One Lizard & a Fencepost
Since a lot of U.S. blogs this week are going to focus on giving thanks, I’m going to live on the wild side and talk about fence posts and lizards, instead. (Don’t get me wrong … I am thankful!)
But nothing quite says desert southwest like a spiny lizard stuck to the post of a horse corral, does it?
I had a friend who was so terrified of lizards that, if she saw one in her house, she’d suck it up in her vacuum. As you can imagine, my lizard-loving persona found this appalling – and perhaps even more so now that I’ve learned more about these valuable reptilian creatures.
I personally enjoy the spiny lizard’s antics; I watch one outside my window every day as he does ‘push ups’ on the railroad tie. When his tummy is full of insects, he lumbers around like a miniature crocodile. And sometimes, he even gets frisky with the ladies (I turn my head and give him his privacy).
When I watch him sunning himself, I consider all the obstacles he faces daily in the brutal desert but see that, despite such adversity, he seems to know how to have a good time. Yes, the lizard has taught me a great deal (and did I mention that lizards are also sentinels, signaling environmental disturbances when their populations decline? They often provide valuable warnings for humans.) Hooray, lizard!
For Writers: I’ve been knee-deep in the writing of my second novel. And from the start, I knew that I wanted setting to play a pivotal role; I essentially wanted it to become one of the characters in my novel.
Obviously the photo above screamed to me, “setting,” especially since my current WIP occurs in the desert southwest.
I realize setting can run the gamut – from the inside of a car and the back porch of grandma’s house to a new galaxy or the rolling hills of Montana. But for the purposes of this article, I’m referring to natural, physical-geographical settings.
So, how do you even start to make this type of setting an actual character in your novel? And how do you avoid overdoing it or making it feel too contrived?
Below are some things I’ve learned along the way:
- Keep a journal of what you see around you. (I’ve realized that my blog is actually my ‘setting’ journal. I’ve been able to use insights from posts I’ve already written. Note: If it’s not written down, you will forget the details.)
- Get to know your setting if you don’t already live in it. Research it! Talk to people who live there, visit the locale if you can, or study photos online. Study the local customs, flora, fauna, weather patterns, crop seasons, festivals. Your readers will know if you haven’t done your homework.
- Personify your setting. There is nothing I love more than a setting that has its own thoughts and human characteristics. The trees can breathe, the hills can see, the sun aches for the close of day, a wind gust can be hostile … Or in an urban setting, a building can sigh, a car can scream. You get the picture.

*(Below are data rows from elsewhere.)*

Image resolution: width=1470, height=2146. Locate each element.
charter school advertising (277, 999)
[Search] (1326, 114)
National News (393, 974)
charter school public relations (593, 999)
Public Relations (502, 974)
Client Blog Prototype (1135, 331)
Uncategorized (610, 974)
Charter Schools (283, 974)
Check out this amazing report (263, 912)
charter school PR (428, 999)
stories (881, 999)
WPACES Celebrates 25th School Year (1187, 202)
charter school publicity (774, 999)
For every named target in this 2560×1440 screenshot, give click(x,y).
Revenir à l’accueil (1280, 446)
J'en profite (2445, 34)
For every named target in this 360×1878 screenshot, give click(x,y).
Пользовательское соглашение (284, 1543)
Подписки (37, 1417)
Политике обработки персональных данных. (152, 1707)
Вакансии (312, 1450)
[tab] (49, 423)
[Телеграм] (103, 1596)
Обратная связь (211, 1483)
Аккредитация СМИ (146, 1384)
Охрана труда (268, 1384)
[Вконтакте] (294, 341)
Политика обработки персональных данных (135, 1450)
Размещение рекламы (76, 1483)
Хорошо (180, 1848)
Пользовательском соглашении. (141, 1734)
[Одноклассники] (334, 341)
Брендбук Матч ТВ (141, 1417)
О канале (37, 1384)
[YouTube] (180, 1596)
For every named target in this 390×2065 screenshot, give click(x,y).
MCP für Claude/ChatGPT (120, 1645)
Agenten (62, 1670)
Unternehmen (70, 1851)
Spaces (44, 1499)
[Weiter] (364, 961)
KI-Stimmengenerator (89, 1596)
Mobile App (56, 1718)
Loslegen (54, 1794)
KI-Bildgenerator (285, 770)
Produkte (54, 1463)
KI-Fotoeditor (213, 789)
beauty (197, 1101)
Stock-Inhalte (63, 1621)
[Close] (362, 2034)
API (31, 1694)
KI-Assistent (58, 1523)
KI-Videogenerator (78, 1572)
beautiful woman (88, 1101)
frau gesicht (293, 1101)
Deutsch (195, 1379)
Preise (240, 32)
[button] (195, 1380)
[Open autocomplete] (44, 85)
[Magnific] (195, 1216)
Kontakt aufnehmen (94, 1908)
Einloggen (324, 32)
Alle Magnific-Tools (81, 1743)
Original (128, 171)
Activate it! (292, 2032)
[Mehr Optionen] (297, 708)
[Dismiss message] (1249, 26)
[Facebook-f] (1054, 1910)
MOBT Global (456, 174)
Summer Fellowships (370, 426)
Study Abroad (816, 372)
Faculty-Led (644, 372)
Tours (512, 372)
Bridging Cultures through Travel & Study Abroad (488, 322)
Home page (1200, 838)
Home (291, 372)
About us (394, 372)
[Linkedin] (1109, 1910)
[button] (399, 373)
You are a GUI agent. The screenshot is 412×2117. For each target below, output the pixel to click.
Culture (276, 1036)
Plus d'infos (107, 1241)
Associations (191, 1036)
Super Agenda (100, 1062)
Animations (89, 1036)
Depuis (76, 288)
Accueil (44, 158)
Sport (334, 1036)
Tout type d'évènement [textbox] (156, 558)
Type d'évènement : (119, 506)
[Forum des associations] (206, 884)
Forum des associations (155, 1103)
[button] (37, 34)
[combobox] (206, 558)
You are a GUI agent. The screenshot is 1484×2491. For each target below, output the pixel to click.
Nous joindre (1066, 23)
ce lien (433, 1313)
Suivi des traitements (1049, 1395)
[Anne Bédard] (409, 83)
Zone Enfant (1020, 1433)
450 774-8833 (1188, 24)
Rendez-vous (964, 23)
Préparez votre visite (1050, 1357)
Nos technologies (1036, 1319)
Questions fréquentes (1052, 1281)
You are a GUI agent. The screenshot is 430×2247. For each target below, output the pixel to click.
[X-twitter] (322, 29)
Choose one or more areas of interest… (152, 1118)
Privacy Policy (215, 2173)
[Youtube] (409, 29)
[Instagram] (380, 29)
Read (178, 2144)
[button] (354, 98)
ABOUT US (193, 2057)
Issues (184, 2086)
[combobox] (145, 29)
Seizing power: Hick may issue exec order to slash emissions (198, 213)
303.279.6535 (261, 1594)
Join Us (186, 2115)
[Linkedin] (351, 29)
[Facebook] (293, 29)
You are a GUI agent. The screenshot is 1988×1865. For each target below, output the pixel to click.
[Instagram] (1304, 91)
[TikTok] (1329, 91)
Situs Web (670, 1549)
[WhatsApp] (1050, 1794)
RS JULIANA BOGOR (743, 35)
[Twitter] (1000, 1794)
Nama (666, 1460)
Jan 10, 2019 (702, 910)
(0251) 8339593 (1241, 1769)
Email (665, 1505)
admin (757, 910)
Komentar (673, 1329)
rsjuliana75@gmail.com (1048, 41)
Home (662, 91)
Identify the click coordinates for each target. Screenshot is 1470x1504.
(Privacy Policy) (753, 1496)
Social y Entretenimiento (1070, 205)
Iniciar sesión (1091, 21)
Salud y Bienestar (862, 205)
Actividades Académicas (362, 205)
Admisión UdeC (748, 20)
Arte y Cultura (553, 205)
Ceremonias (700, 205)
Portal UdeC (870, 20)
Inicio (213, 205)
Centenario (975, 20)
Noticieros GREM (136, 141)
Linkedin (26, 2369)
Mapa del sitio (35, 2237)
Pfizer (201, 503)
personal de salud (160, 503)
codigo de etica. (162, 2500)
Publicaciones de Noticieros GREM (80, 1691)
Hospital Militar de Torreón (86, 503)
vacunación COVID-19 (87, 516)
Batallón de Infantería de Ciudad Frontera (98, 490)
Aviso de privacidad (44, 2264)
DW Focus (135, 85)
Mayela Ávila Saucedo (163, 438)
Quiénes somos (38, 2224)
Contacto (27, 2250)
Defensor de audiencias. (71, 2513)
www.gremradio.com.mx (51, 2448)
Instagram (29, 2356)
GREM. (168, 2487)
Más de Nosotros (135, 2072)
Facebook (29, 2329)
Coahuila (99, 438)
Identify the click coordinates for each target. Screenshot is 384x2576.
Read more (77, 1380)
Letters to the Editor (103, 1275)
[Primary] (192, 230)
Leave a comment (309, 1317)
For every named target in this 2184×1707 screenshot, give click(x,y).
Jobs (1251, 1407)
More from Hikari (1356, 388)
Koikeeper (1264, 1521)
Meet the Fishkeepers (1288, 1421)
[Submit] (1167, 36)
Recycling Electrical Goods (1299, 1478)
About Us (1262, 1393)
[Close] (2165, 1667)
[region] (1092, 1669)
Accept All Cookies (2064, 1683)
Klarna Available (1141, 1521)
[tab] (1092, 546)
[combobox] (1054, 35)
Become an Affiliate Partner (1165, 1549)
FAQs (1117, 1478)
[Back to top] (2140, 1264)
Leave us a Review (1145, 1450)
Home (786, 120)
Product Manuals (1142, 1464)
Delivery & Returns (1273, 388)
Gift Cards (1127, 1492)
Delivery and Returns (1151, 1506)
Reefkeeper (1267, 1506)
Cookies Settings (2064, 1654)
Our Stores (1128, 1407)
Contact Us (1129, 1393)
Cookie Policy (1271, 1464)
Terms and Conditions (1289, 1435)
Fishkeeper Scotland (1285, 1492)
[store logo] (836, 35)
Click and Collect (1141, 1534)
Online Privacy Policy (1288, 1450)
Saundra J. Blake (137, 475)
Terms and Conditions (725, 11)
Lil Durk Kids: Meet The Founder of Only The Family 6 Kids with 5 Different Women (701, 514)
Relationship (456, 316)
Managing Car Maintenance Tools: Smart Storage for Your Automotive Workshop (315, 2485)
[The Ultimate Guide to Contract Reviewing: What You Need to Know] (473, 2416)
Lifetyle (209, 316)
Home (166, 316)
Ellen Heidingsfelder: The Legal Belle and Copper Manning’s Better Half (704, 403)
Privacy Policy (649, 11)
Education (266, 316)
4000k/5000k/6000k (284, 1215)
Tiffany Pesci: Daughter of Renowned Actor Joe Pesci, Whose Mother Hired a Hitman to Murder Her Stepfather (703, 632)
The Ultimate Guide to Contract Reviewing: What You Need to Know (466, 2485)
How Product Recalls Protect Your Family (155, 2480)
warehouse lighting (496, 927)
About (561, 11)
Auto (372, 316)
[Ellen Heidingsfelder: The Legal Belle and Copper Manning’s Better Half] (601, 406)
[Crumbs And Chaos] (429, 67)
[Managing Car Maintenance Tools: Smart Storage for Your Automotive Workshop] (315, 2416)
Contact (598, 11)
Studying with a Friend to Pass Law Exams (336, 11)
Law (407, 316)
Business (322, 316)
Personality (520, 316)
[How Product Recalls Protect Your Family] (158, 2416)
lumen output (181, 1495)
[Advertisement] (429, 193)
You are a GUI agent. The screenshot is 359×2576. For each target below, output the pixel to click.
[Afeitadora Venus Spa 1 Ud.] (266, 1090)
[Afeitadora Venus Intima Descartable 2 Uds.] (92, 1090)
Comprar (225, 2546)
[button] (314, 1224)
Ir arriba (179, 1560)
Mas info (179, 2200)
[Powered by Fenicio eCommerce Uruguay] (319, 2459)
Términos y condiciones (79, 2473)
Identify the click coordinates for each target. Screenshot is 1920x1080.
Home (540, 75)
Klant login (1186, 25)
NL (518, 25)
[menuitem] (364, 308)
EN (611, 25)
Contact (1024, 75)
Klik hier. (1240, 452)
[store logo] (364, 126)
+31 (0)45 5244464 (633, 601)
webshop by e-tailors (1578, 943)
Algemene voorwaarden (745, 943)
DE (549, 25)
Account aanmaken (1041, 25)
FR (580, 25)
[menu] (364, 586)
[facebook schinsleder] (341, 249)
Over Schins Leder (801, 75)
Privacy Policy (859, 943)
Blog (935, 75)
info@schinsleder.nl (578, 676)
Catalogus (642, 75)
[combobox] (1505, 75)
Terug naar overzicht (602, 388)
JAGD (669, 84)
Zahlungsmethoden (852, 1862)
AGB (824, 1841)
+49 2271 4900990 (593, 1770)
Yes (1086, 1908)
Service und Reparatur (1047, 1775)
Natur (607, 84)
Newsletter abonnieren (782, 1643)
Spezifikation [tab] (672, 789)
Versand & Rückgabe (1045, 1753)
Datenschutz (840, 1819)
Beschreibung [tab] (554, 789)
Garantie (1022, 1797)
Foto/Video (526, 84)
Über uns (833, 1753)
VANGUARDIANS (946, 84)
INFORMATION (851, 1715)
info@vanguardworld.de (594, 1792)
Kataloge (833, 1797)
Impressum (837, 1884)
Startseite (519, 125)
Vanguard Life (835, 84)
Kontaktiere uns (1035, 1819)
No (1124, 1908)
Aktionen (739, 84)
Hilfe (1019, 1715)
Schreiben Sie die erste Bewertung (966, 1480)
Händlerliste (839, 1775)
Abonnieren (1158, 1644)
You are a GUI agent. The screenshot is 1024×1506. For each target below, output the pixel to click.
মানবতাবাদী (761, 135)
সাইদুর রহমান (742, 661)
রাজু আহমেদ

- Use seasons as part of setting. A good thunderstorm, blizzard or gale force wind during a painful or harrowing scene can add wondrous amounts of tension. Use the seasons and weather patterns of your setting to your full advantage.
- Determine how your characters will interact with setting. When setting is a character, it must interact/affect/touch characters in profound ways. For each scene, decide if character interaction with the setting/nature will move the plot forward, place characters in precarious situations, or remove obstacles.
- Sprinkle, sprinkle. Some longer passages of setting may be warranted, but also try to sprinkle smaller passages throughout so you don’t bog down the reader. Even though you’re trying to achieve setting as character, each chapter doesn’t have to scream ‘setting;’ rather, the book as a whole has to convey this strong sense of place.
- Look to the classics for “setting as character.” There’s no reason to recreate the wheel. Many writers – legendary and recently published – have mastered the art of setting as character, sprinkling rich details throughout their novels. Some classics and recent examples of works in which setting is character include:
- Herman Melville’s Moby Dick
- Charles Dickens’ Oliver Twist
- Joseph Conrad’s The Secret Agent: A Simple Tale
- Emily Brontë’s Wuthering Heights
- Beth Gutcheon’s More than You Know
- Sue Monk Kidd’s The Mermaid’s Chair
- CE Morgan’s All the Living
Do you appreciate books in which setting plays a pivotal role? Have you ever used setting as a character? What tips/tricks did you find helpful? What other books – recent or past – can you recall that used this technique?